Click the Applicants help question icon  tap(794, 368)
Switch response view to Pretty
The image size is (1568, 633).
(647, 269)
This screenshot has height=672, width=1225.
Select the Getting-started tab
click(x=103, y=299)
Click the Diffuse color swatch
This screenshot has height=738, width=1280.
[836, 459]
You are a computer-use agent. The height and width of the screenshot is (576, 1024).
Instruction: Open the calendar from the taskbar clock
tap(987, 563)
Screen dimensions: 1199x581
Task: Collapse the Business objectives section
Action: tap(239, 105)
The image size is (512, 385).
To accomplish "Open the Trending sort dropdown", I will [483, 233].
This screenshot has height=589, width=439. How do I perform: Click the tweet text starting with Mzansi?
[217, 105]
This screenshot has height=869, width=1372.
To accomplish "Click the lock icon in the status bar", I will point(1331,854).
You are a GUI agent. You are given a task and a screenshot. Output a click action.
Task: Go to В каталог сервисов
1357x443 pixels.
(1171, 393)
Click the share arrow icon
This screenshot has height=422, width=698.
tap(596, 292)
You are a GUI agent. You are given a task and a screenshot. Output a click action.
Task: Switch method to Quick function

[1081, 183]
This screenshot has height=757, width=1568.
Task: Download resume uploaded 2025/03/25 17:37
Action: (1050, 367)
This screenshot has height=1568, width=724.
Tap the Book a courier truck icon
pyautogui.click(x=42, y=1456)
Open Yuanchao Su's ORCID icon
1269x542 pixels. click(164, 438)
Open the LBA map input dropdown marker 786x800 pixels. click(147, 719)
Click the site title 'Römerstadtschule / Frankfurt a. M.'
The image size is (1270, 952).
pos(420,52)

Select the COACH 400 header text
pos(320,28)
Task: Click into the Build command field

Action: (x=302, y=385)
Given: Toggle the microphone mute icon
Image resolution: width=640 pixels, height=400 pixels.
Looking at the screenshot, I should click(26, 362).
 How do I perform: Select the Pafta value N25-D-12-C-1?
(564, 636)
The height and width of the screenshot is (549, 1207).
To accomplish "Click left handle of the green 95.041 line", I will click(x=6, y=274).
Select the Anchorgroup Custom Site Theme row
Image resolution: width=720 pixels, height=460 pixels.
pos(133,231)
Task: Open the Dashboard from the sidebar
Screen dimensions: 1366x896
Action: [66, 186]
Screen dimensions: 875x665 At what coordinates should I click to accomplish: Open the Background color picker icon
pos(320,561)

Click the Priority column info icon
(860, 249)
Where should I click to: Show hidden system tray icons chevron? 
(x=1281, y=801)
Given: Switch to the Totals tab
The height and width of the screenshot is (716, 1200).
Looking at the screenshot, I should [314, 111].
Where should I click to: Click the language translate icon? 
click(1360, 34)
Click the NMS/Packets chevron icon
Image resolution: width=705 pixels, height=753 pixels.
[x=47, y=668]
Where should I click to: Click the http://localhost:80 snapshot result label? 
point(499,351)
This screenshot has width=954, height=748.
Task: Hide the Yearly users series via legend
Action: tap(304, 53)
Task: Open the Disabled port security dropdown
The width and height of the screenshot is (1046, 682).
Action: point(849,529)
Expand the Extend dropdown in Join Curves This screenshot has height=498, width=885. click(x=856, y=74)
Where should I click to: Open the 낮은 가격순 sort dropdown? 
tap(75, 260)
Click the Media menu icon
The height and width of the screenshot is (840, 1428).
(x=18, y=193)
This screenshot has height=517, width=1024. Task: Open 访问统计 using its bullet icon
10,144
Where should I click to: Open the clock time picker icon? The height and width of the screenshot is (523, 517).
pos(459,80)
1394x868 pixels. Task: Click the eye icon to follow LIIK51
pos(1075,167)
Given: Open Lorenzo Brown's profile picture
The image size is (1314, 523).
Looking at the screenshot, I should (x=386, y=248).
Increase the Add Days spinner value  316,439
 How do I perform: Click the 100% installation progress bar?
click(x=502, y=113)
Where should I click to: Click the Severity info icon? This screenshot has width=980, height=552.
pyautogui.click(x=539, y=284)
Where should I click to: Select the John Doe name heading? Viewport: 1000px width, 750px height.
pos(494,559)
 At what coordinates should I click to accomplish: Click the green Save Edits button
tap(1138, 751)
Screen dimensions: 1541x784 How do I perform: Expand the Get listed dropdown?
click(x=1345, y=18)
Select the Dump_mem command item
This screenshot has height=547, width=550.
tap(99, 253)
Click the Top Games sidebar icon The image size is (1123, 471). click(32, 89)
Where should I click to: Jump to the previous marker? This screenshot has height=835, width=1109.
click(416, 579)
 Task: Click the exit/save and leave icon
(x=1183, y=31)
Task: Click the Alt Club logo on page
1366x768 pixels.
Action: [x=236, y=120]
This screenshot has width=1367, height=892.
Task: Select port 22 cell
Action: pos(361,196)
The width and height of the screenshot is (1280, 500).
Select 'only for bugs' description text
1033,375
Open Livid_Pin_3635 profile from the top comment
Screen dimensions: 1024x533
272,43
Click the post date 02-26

★ ★ ★

WHAT IS ASKED:
Give the rows above as a JSON list of strings, one string per line, leaving out blank lines.

TASK RESPONSE:
[
  "Click the Applicants help question icon  tap(794, 368)",
  "Switch response view to Pretty",
  "The image size is (1568, 633).",
  "(647, 269)",
  "This screenshot has height=672, width=1225.",
  "Select the Getting-started tab",
  "click(x=103, y=299)",
  "Click the Diffuse color swatch",
  "This screenshot has height=738, width=1280.",
  "[836, 459]",
  "You are a computer-use agent. The height and width of the screenshot is (576, 1024).",
  "Instruction: Open the calendar from the taskbar clock",
  "tap(987, 563)",
  "Screen dimensions: 1199x581",
  "Task: Collapse the Business objectives section",
  "Action: tap(239, 105)",
  "The image size is (512, 385).",
  "To accomplish \"Open the Trending sort dropdown\", I will [483, 233].",
  "This screenshot has height=589, width=439. How do I perform: Click the tweet text starting with Mzansi?",
  "[217, 105]",
  "This screenshot has height=869, width=1372.",
  "To accomplish \"Click the lock icon in the status bar\", I will point(1331,854).",
  "You are a GUI agent. You are given a task and a screenshot. Output a click action.",
  "Task: Go to В каталог сервисов",
  "1357x443 pixels.",
  "(1171, 393)",
  "Click the share arrow icon",
  "This screenshot has height=422, width=698.",
  "tap(596, 292)",
  "You are a GUI agent. You are given a task and a screenshot. Output a click action.",
  "Task: Switch method to Quick function",
  "[1081, 183]",
  "This screenshot has height=757, width=1568.",
  "Task: Download resume uploaded 2025/03/25 17:37",
  "Action: (1050, 367)",
  "This screenshot has height=1568, width=724.",
  "Tap the Book a courier truck icon",
  "pyautogui.click(x=42, y=1456)",
  "Open Yuanchao Su's ORCID icon",
  "1269x542 pixels. click(164, 438)",
  "Open the LBA map input dropdown marker 786x800 pixels. click(147, 719)",
  "Click the site title 'Römerstadtschule / Frankfurt a. M.'",
  "The image size is (1270, 952).",
  "pos(420,52)",
  "Select the COACH 400 header text",
  "pos(320,28)",
  "Task: Click into the Build command field",
  "Action: (x=302, y=385)",
  "Given: Toggle the microphone mute icon",
  "Image resolution: width=640 pixels, height=400 pixels.",
  "Looking at the screenshot, I should click(26, 362).",
  " How do I perform: Select the Pafta value N25-D-12-C-1?",
  "(564, 636)",
  "The height and width of the screenshot is (549, 1207).",
  "To accomplish \"Click left handle of the green 95.041 line\", I will click(x=6, y=274).",
  "Select the Anchorgroup Custom Site Theme row",
  "Image resolution: width=720 pixels, height=460 pixels.",
  "pos(133,231)",
  "Task: Open the Dashboard from the sidebar",
  "Screen dimensions: 1366x896",
  "Action: [66, 186]",
  "Screen dimensions: 875x665 At what coordinates should I click to accomplish: Open the Background color picker icon",
  "pos(320,561)",
  "Click the Priority column info icon",
  "(860, 249)",
  "Where should I click to: Show hidden system tray icons chevron? ",
  "(x=1281, y=801)",
  "Given: Switch to the Totals tab",
  "The height and width of the screenshot is (716, 1200).",
  "Looking at the screenshot, I should [314, 111].",
  "Where should I click to: Click the language translate icon? ",
  "click(1360, 34)",
  "Click the NMS/Packets chevron icon",
  "Image resolution: width=705 pixels, height=753 pixels.",
  "[x=47, y=668]",
  "Where should I click to: Click the http://localhost:80 snapshot result label? ",
  "point(499,351)",
  "This screenshot has width=954, height=748.",
  "Task: Hide the Yearly users series via legend",
  "Action: tap(304, 53)",
  "Task: Open the Disabled port security dropdown",
  "The width and height of the screenshot is (1046, 682).",
  "Action: point(849,529)",
  "Expand the Extend dropdown in Join Curves This screenshot has height=498, width=885. click(x=856, y=74)",
  "Where should I click to: Open the 낮은 가격순 sort dropdown? ",
  "tap(75, 260)",
  "Click the Media menu icon",
  "The height and width of the screenshot is (840, 1428).",
  "(x=18, y=193)",
  "This screenshot has height=517, width=1024. Task: Open 访问统计 using its bullet icon",
  "10,144",
  "Where should I click to: Open the clock time picker icon? The height and width of the screenshot is (523, 517).",
  "pos(459,80)",
  "1394x868 pixels. Task: Click the eye icon to follow LIIK51",
  "pos(1075,167)",
  "Given: Open Lorenzo Brown's profile picture",
  "The image size is (1314, 523).",
  "Looking at the screenshot, I should (x=386, y=248).",
  "Increase the Add Days spinner value  316,439",
  " How do I perform: Click the 100% installation progress bar?",
  "click(x=502, y=113)",
  "Where should I click to: Click the Severity info icon? This screenshot has width=980, height=552.",
  "pyautogui.click(x=539, y=284)",
  "Where should I click to: Select the John Doe name heading? Viewport: 1000px width, 750px height.",
  "pos(494,559)",
  " At what coordinates should I click to accomplish: Click the green Save Edits button",
  "tap(1138, 751)",
  "Screen dimensions: 1541x784 How do I perform: Expand the Get listed dropdown?",
  "click(x=1345, y=18)",
  "Select the Dump_mem command item",
  "This screenshot has height=547, width=550.",
  "tap(99, 253)",
  "Click the Top Games sidebar icon The image size is (1123, 471). click(32, 89)",
  "Where should I click to: Jump to the previous marker? This screenshot has height=835, width=1109.",
  "click(416, 579)",
  " Task: Click the exit/save and leave icon",
  "(x=1183, y=31)",
  "Task: Click the Alt Club logo on page",
  "1366x768 pixels.",
  "Action: [x=236, y=120]",
  "This screenshot has width=1367, height=892.",
  "Task: Select port 22 cell",
  "Action: pos(361,196)",
  "The width and height of the screenshot is (1280, 500).",
  "Select 'only for bugs' description text",
  "1033,375",
  "Open Livid_Pin_3635 profile from the top comment",
  "Screen dimensions: 1024x533",
  "272,43",
  "Click the post date 02-26"
]